In preparation, they're choreographed and groomed and grilled on rules of stage conduct, by a pair of established drag queen organizers who, with New Yawky know-it-all-ness, are as fiercely demanding as drill sergeants. Here's where the film's period is especially evident, inviting comparisons to later drag show docs like 1995's "Wigstock", with its wild and free-wheeling variety of bizarre drag performances. No such freedom of expression thirty years earlier, as the conventions of these fringe dwellers' burlesque are rigidly enforced, with the unquestioned conformity of regional folk dancing. In fact, it's written that the legendary Divine helped break this mass creative stranglehold, after violent opposition early in his stage career.

It's the transformation process on the big night that's really captivating, as the boys pluck away body hair, pile on make-up, pad and corset their figures, and fret over wigs and gowns. As we watch, this rather goofy looking bunch not only shed their maleness, but their individualism, as they turn into a small army of statuesque glamour girls. The look, an exaggerated version of the Ursula Andriss 60s Greek goddess in a towering bouffant and streams of diaphanous chiffon, is a fun one but utterly uniform, and one all but loses track of the different players. The pageant itself is an embarrassing disaster, clearly sucked dry of any spontaneity in the planning stages, in a grubby old theatre with a bored society crowd in trendy attendance, and a catatonic Andy Warhol chairing the panel of judges. The competitors themselves are merely paraded about, not even allowed to lip-sync girl songs like they'd do in the clubs back home -- they're simply gaudy mannequins. Entertainment, such as it is, is provided by talentless local transies doing drunken versions of dreary old show tunes, while a tired strip joint orchestra tries valiantly to match their ever-changing tempos and keys. The night is a catastrophe in the making.

Tempers start to flare when the five finalists are announced, and some of those left backstage go ballistic with unconcealed envy. This shameless poor sportsmanship is carried onto the stage, when the fourth runner-up, a certain Miss Crystal, storms off in a huff.

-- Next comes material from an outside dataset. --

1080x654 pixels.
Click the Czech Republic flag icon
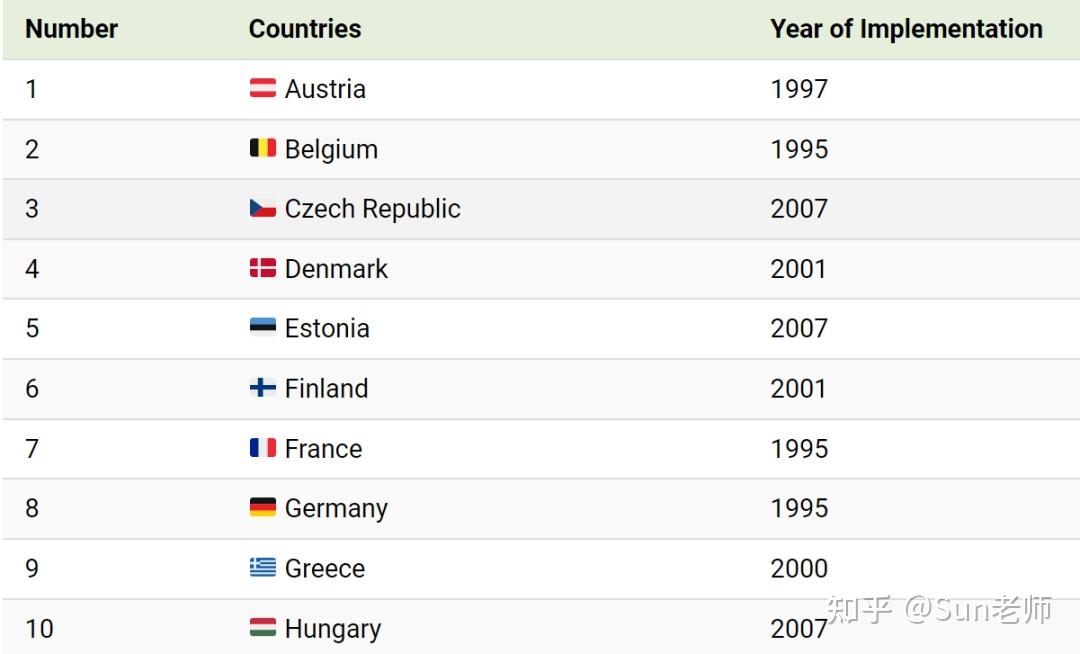pyautogui.click(x=262, y=208)
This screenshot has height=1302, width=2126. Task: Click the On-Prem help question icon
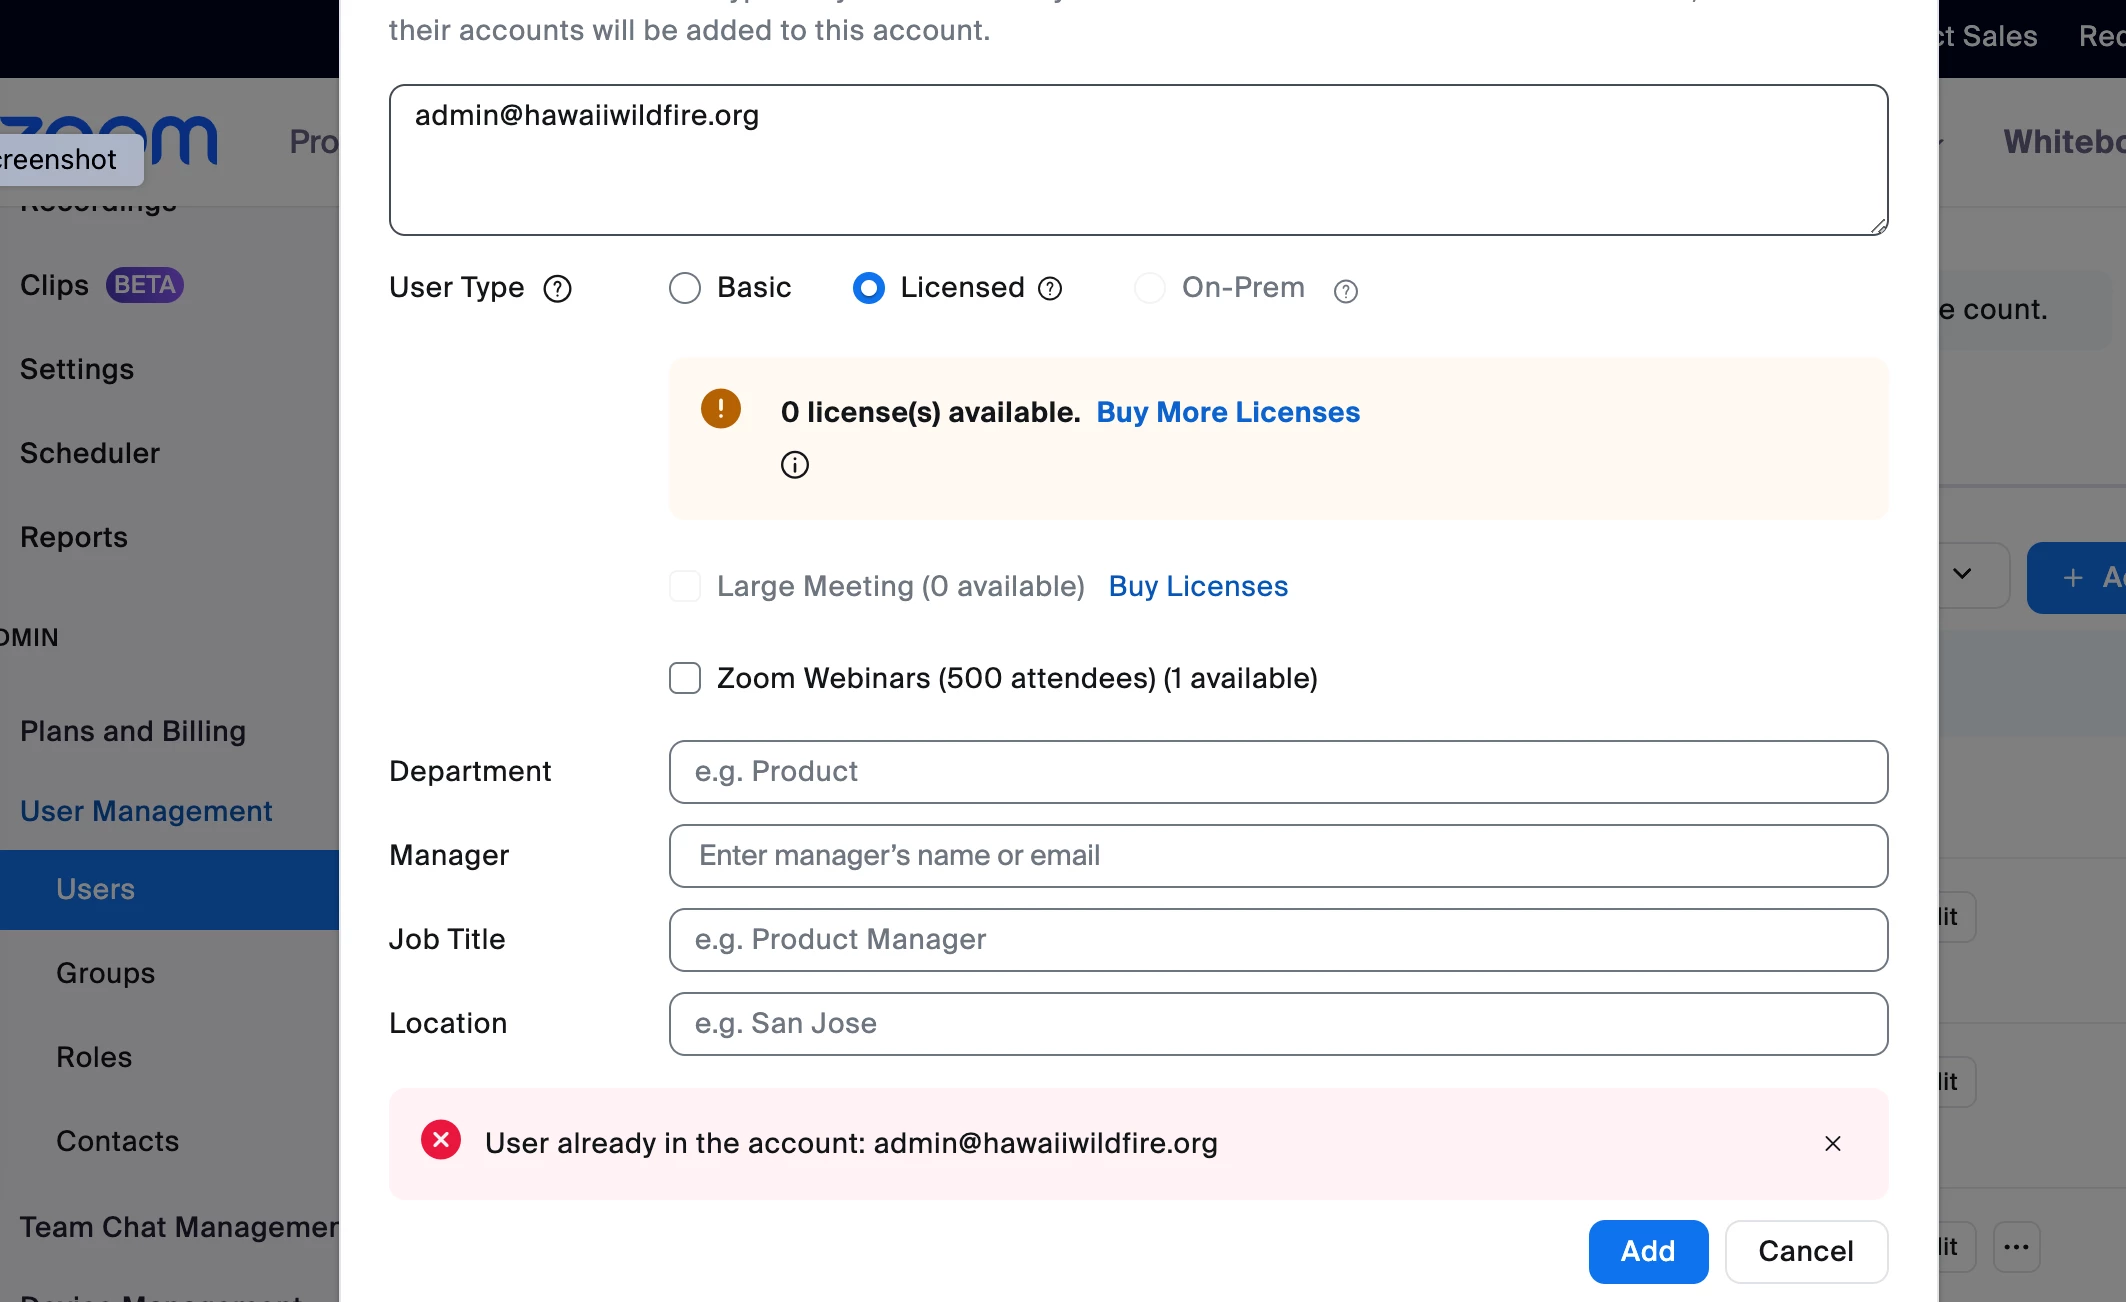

The crown, of course, goes to the undeniably prettiest, the reviled Miss Harlow, to politely thunderous applause, and in rivers of mascara, he weeps over this greatest moment of his life. The magic is short-lived, though, when who should be waiting backstage but Miss Crystal, who tears into Harlow, mocking his shoddy make-up and ugly dress that wasn't even clean, and insisting Harlow was not the prettiest -- Crystal was! The organizers spring to Harlow's defence, diverting Crystal's rage, with accusations that the whole pageant was rigged and they'll be sorry. As Harlow sobs, the threats and insults fly back and forth, with increasing shrillness, until the theatre management shows up and unceremoniously tosses everyone out. So much for that year's pinnacle of appreciation for the American cross-dressing arts.

As cheerfully tasteless a finale this is, celebrating bitchy stereotypes while pulling out on a note of cheap hilarity, it's refreshingly free of judgment pro or con, making for the best sort of historical artefact, superficial in its mood and thus unbiased as an accurate documentation for future cultural study. If, on EBay or wherever, you can track down "The Queen", enjoy it in good conscience --your neighbourhood drag queen certainly would.